Embora a equipe econômica afirme que o País vai retomar a política de ajuste fiscal praticada antes da crise e reforce o compromisso com o teto dos gastos, que limita o crescimento das despesas ao nível do ano anterior, corrigido pela inflação, o ímpeto gastador de alguns políticos pode prevalecer, tornando o quadro insustentável. O próprio presidente, apesar de dizer publicamente que respeitará o teto, “põe pilha” nas propostas que preveem aumento de gastos, de olho em sua provável tentativa de reeleição em 2022.
“Não tem muita margem para erro neste cenário”, afirma Mansueto Almeida. “Se chegar a um ponto de os investidores não confiarem no governo, o prêmio de risco para colocar os títulos públicos no mercado vai ser muito alto, o juro vai subir muito e a coisa poderá ficar muito séria.”
Hoje, em meio às discussões travadas no governo e no Congresso sobre o tema, é difícil cravar por quem os sinos vão dobrar. O que se pode dizer desde já é que o estrago deixado nas contas públicas pela pandemia continuará no centro do debate econômico do País por muitos anos, assim como no resto do mundo.
- ‘Desglobalização’
Com a desaceleração da economia mundial na pandemia, os negócios entre os países tiveram uma queda significativa. A última estimativa da Organização Mundial do Comércio (OMC) aponta um tombo de 9,2% nas exportações globais em 2020, em relação a 2019.
Mesmo que haja uma retomada da economia global em 2021, dificilmente o comércio internacional voltará ao patamar do pré-pandemia. A tendência é que o retorno ao nível de 2019 se dê de forma gradual, como em outras crises. Mas, para alguns analistas, o efeito da pandemia na economia mundial vai muito além do fluxo de comércio.
No auge da crise, segundo eles, a falta de produtos como respiradores e máscaras, fabricados em grande parte na China, reforçou o questionamento em relação ao papel desempenhado pelas cadeias internacionais de valor nas últimas décadas. Isso levará, de acordo com tal percepção, a um aumento nos índices de nacionalização ou regionalização da produção nos próximos anos.
“O mundo pós-pandemia não será o mesmo em relação à globalização”, afirma Gomes de Almeida, do Iedi. “Isso não significa que vamos voltar aos tempos pré-globalização, mas o mundo em que a gente vivia passará por uma reformulação. A questão estratégica agora vai fazer parte do jogo.”

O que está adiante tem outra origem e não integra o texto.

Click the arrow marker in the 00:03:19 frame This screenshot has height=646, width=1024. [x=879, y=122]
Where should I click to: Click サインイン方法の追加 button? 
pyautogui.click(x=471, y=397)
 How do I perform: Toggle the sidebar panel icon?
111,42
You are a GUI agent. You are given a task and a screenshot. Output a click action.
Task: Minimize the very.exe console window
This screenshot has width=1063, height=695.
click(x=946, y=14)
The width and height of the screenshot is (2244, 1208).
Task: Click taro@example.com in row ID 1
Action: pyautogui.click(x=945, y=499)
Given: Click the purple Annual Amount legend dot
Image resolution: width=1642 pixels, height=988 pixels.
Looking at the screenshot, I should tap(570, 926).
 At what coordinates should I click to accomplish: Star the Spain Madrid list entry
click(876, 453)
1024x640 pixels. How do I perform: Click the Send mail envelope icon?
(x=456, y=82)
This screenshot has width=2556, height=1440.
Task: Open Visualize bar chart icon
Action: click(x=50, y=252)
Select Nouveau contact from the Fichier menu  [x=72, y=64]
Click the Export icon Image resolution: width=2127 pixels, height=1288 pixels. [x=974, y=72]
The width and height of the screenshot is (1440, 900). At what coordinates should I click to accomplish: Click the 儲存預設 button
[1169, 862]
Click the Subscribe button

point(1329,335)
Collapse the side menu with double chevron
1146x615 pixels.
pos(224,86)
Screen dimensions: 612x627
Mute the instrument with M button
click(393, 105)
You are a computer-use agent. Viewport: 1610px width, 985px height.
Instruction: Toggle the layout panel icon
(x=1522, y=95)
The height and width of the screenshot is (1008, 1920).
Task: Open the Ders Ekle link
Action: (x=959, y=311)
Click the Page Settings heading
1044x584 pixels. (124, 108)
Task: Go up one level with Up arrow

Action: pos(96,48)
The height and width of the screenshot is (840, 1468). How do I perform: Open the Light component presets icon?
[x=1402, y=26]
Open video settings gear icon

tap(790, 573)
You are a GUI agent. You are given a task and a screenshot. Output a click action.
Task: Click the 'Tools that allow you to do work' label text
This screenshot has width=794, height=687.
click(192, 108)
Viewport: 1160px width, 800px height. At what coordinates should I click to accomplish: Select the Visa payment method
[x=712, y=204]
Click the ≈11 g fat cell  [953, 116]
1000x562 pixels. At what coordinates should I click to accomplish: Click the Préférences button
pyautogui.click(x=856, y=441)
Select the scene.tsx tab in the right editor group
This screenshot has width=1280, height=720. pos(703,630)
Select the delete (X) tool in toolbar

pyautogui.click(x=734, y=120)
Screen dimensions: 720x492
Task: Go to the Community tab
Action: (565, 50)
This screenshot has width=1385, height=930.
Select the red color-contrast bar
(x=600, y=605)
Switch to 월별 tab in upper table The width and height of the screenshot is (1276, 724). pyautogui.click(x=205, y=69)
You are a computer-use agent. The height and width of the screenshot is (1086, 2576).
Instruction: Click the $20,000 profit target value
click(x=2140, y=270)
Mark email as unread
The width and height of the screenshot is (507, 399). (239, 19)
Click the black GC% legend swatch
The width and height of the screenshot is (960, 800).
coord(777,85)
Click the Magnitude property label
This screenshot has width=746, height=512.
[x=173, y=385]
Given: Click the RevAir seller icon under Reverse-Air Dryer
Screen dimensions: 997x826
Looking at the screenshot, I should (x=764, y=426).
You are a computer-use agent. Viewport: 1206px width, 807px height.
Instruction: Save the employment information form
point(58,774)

Em crises como a gerada pela pandemia, sempre surgem previsões sobre uma possível marcha à ré na globalização. Isso ocorreu também na crise financeira global, em 2008, mas, como se constatou depois, as previsões não se confirmaram e a globalização retomou o seu vigor. Nada garante, portanto, que agora não acontecerá a mesma coisa.